Hannah established his own design office in 1976. Among his many preeminent, award-winning projects are dental and beauty equipment for Takara-Belmont, Japan's largest manufacturer of these products; wire seating for Falcon Products, a large U. S. manufacturer of hospitality furniture; and The Hannah Desk System for Knoll International. In 1990, The Hannah Desk System was distinguished as a Design of the Decade by the Industrial Design Society of America (IDSA).

In 1992, Hannah was named the first Designer in Residence at the Cooper-Hewitt, National Design Museum, Smithsonian Institution. In 1993 he was awarded the Bronze Apple by the New York Chapter of IDSA for the first national design conference on “universal design.“ In 2000 he received a Federal Design Achievement Award for the exhibition he co-curated with George Covington and co-designed with Tanya Van Cott at the Cooper-Hewitt titled “Unlimited By Design.” In 2006 the exhibition was named one of the 12 most influential exhibitions of the past 25 years by Metropolis magazine.

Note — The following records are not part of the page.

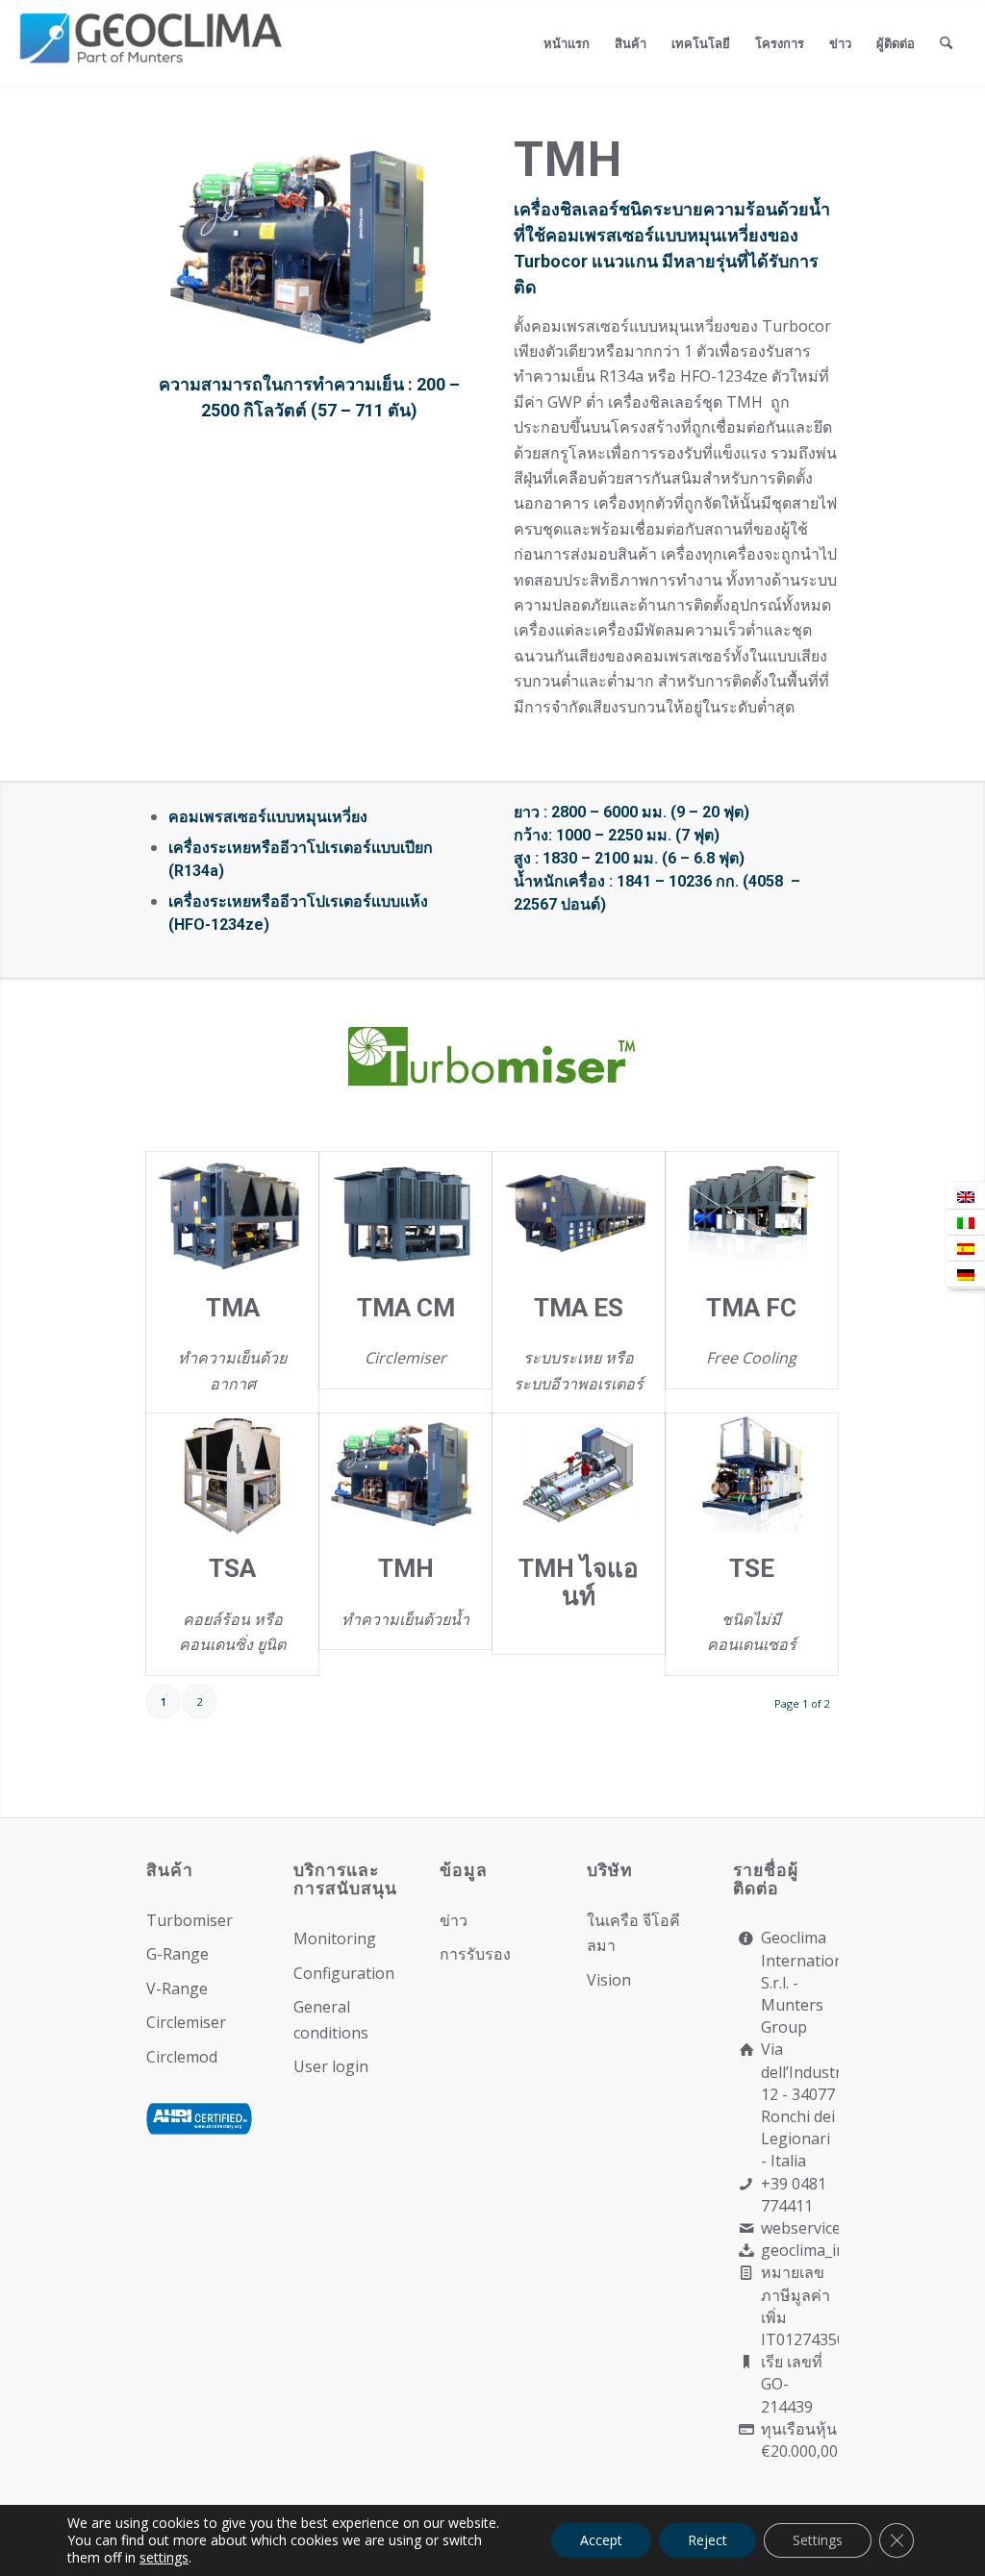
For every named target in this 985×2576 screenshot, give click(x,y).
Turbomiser (189, 1920)
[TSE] (752, 1474)
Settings (818, 2540)
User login (330, 2066)
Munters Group (792, 2016)
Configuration (343, 1973)
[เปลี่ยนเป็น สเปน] (965, 1249)
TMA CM (406, 1307)
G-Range (177, 1953)
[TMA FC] (752, 1213)
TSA (232, 1568)
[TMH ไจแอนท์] (578, 1474)
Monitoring (334, 1938)
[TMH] (405, 1474)
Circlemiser (186, 2022)
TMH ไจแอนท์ (578, 1582)
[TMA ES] (578, 1213)
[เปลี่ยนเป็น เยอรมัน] (965, 1275)
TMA (233, 1307)
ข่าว (453, 1920)
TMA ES (578, 1307)
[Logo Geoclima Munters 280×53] (154, 55)
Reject (707, 2540)
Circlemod (181, 2056)
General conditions (330, 2019)
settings (164, 2557)
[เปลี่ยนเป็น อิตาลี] (965, 1223)
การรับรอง (475, 1953)
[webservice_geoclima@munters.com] (746, 2228)
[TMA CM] (405, 1213)
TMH (406, 1568)
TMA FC (751, 1307)
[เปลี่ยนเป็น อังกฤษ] (965, 1197)
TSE (751, 1568)
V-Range (177, 1988)
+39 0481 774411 (793, 2194)
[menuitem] (566, 43)
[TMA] (232, 1213)
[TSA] (232, 1474)
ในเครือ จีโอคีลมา (633, 1933)
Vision (609, 1979)
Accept (601, 2540)
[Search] (946, 43)
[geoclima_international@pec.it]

Hannah has been a tenured Professor of Design since 1996 at Pratt Institute, where he has also served as president of CADRE (Center for Advanced Design Research and Education). In 2003 he received the Rowena Reed Kostellow Award from Pratt Institute for excellence in teaching. He received the National Design Education Award from IDSA in 1998.

The “Hannah Principle,” which states that the historical sequence of design innovations consists of a set of alternative solutions to the same functional problem, was named after Bruce Hannah in 2004 by noted paleontologist Niles Eldredge.

Bruce Hannah is the author of Access by Design, (1996) with George Covington, a lawyer and design advocate. Hannah’s book Becoming a Product Designer was published in 2004. He also was a contributing writer for Phaidon Design Classics (2005) and guest editor-contributor to Condé Nast Traveler magazine’s “Design Catalog” in March 2000.